▶ Exercise brief
Excluding pictures, retype exactly the lines from the one with "Given: Choose rightmost" through the end of the records that follow.

** Supplied material follows **

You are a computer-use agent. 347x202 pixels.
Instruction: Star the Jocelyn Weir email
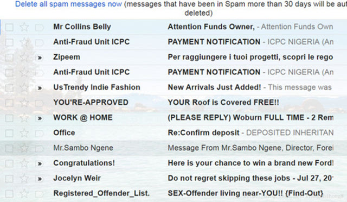[x=24, y=179]

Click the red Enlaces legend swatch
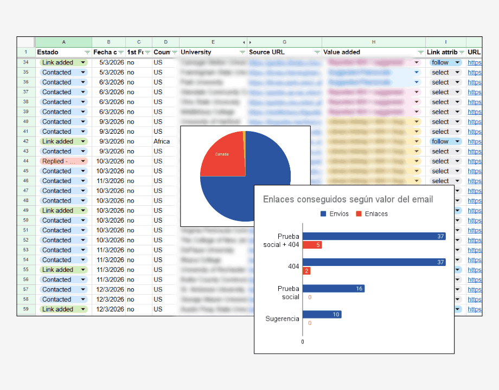[x=359, y=214]
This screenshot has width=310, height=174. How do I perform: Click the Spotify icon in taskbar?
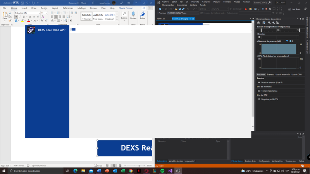point(162,171)
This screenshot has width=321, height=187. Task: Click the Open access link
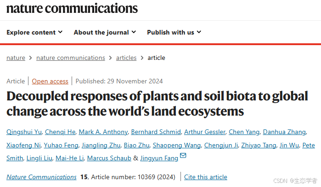pos(50,81)
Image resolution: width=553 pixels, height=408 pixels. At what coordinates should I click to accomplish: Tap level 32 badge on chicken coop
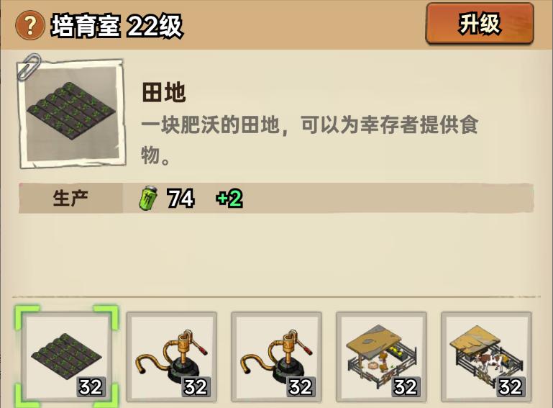point(406,387)
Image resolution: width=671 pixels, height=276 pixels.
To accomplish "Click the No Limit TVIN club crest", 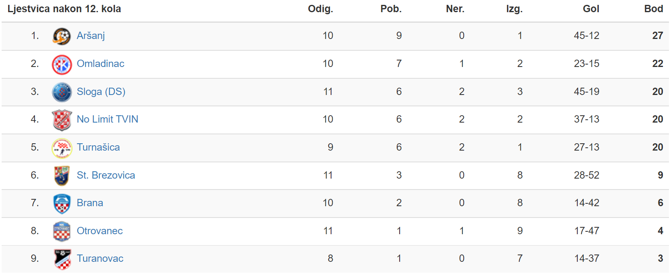I will [x=62, y=120].
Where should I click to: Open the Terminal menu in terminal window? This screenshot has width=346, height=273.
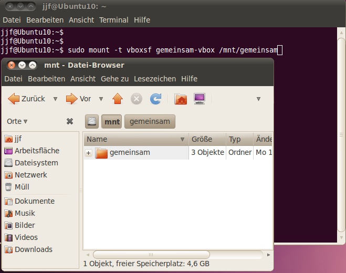click(x=114, y=20)
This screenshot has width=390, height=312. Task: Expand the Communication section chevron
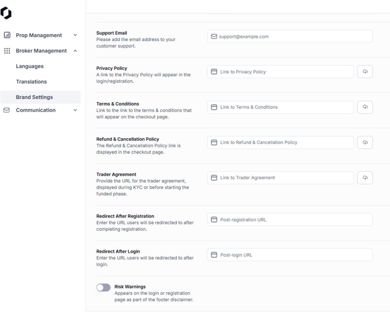pos(75,110)
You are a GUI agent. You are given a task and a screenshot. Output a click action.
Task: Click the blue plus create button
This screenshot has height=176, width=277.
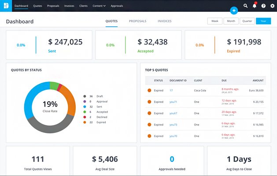(x=234, y=10)
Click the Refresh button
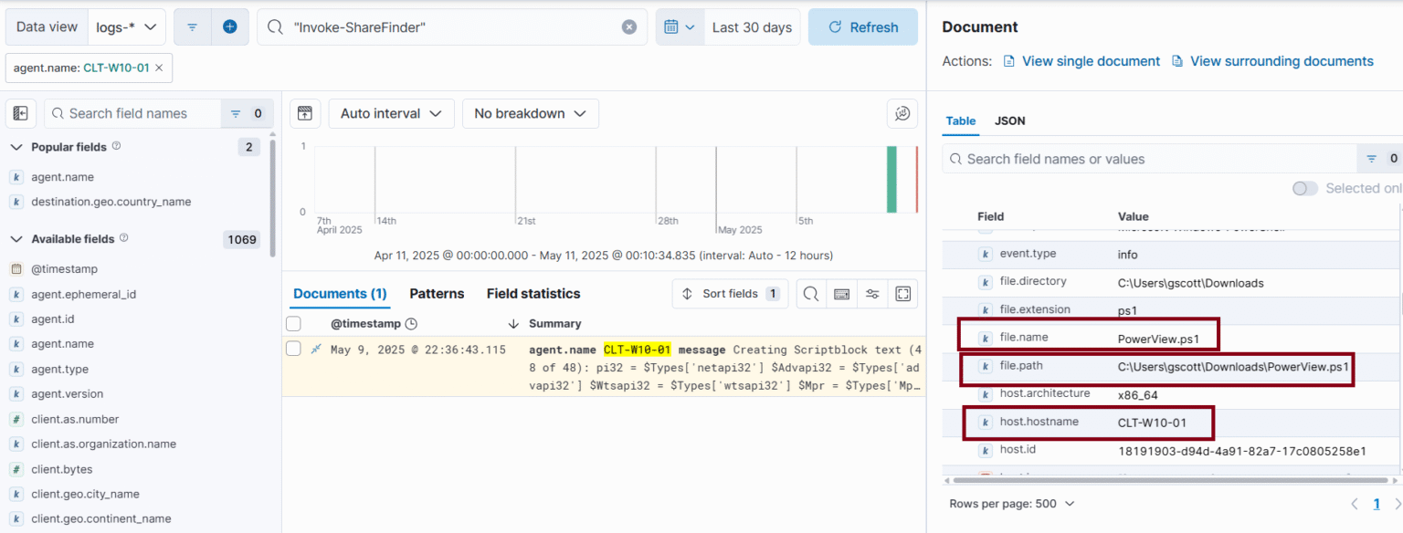Viewport: 1403px width, 533px height. (x=862, y=26)
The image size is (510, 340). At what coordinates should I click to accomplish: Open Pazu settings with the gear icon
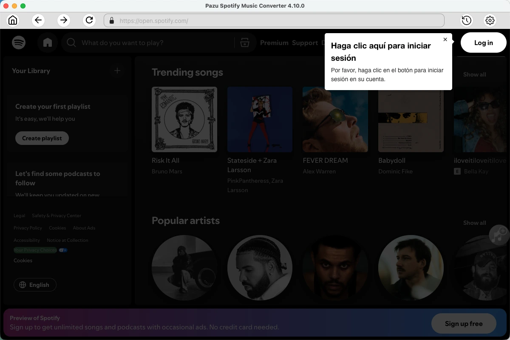pyautogui.click(x=490, y=20)
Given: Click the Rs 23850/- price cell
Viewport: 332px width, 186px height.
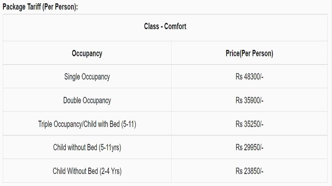Looking at the screenshot, I should 250,171.
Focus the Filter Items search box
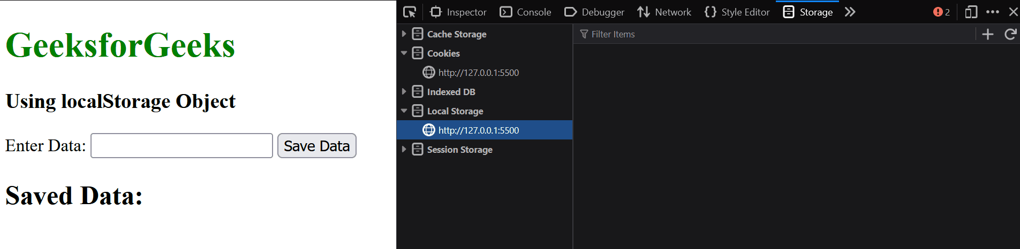1020x249 pixels. 776,34
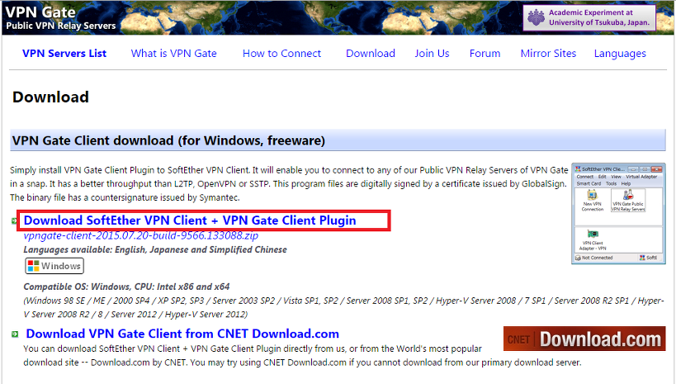The image size is (676, 384).
Task: Open the How to Connect page
Action: 281,54
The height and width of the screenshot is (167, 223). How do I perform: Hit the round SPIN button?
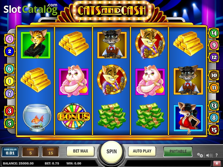pyautogui.click(x=112, y=151)
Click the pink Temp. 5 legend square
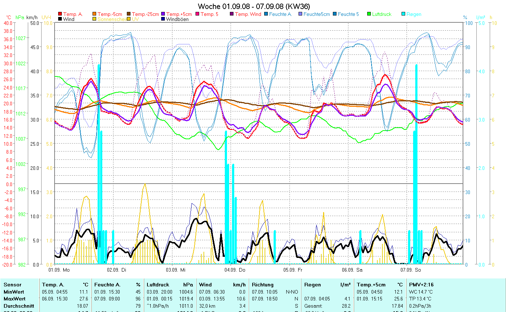The height and width of the screenshot is (312, 506). pyautogui.click(x=197, y=14)
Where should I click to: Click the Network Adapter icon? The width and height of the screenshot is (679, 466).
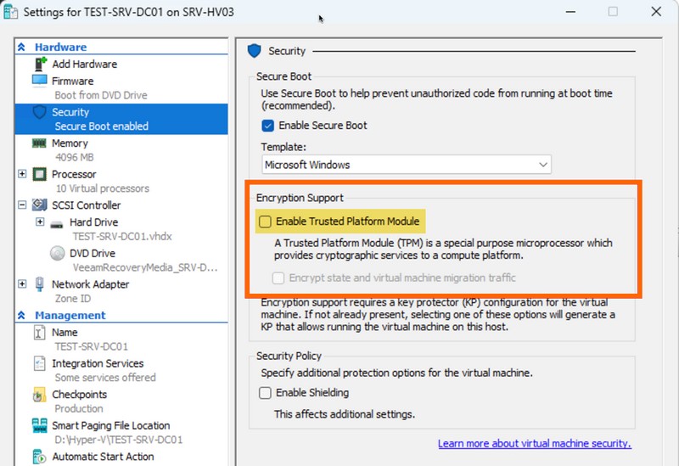coord(39,284)
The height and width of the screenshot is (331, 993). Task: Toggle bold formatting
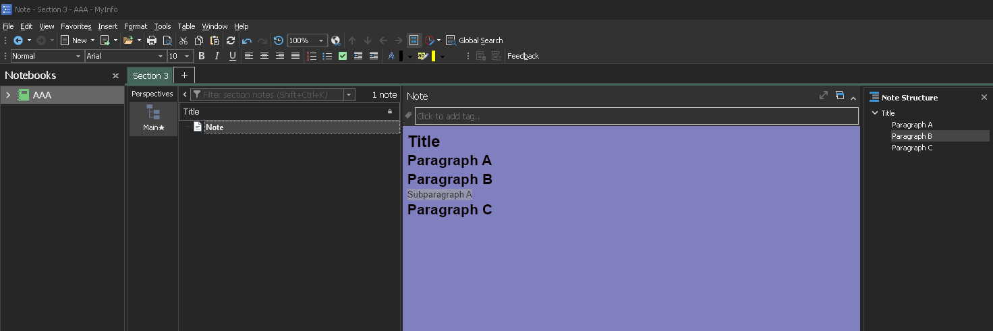(x=201, y=56)
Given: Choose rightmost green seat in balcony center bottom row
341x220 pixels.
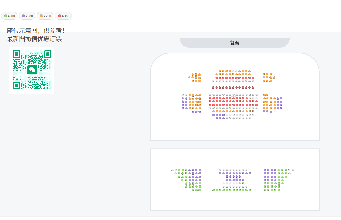Looking at the screenshot, I should 250,190.
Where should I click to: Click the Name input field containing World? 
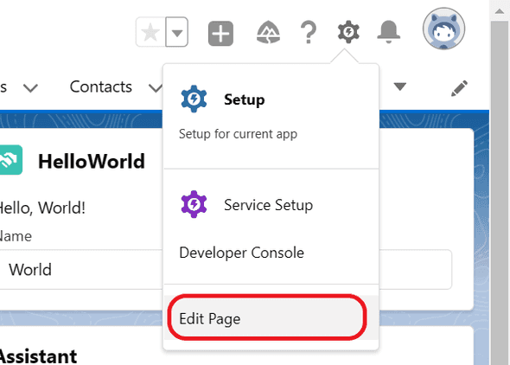click(226, 269)
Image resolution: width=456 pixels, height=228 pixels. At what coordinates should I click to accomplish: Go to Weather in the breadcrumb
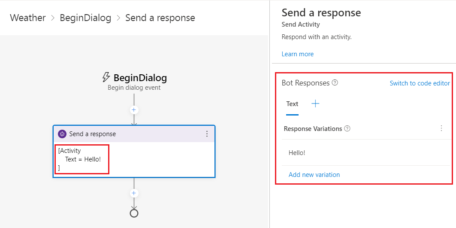coord(27,18)

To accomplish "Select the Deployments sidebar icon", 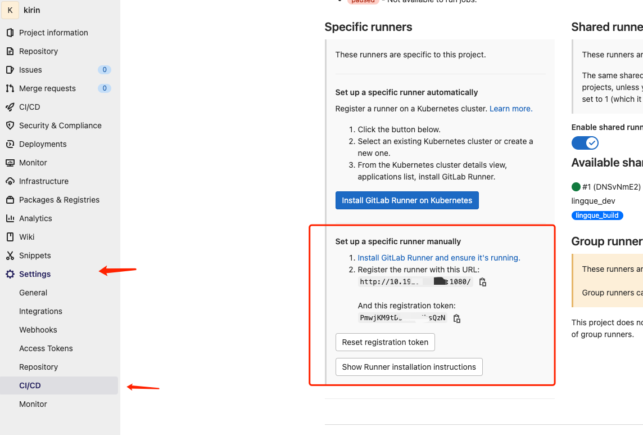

** End of Supplied material **

▶ Reply
Given: Choose rightmost green seat in balcony center bottom row
341x220 pixels.
Looking at the screenshot, I should 250,190.
Where should I click to: Click the Name input field containing World? 
click(226, 269)
Image resolution: width=456 pixels, height=228 pixels. At what coordinates should I click to accomplish: Go to Weather in the breadcrumb
coord(27,18)

To accomplish "Select the Deployments sidebar icon", 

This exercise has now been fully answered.